Available data ->
● ● ● ●
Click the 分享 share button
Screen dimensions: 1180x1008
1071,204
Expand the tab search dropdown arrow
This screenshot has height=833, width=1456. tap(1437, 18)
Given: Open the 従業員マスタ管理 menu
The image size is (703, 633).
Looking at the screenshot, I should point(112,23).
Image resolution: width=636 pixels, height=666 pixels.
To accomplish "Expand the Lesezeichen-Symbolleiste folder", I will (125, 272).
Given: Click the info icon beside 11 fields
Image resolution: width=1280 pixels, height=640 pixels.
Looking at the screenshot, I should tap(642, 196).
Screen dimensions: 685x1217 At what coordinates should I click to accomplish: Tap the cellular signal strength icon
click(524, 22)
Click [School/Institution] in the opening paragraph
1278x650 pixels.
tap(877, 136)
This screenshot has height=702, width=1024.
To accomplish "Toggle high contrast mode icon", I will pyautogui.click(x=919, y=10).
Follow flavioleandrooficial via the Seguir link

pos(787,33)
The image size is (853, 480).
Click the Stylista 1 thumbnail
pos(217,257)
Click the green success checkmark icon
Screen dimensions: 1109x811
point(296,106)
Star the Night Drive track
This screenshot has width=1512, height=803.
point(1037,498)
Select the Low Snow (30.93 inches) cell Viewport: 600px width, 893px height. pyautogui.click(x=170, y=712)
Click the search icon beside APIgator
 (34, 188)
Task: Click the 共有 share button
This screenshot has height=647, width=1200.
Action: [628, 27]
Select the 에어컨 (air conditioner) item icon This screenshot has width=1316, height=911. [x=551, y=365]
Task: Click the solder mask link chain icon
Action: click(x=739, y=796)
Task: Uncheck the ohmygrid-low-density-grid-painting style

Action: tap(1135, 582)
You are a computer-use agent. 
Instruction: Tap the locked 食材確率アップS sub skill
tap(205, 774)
● ● ● ●
What this task involves -> Please quote nothing but the lines from the line with "You are a computer-use agent." through the end of the data above, exactly as written, ends included.

Your solution ->
You are a computer-use agent. 
Instruction: Tap the locked 食材確率アップS sub skill
tap(205, 774)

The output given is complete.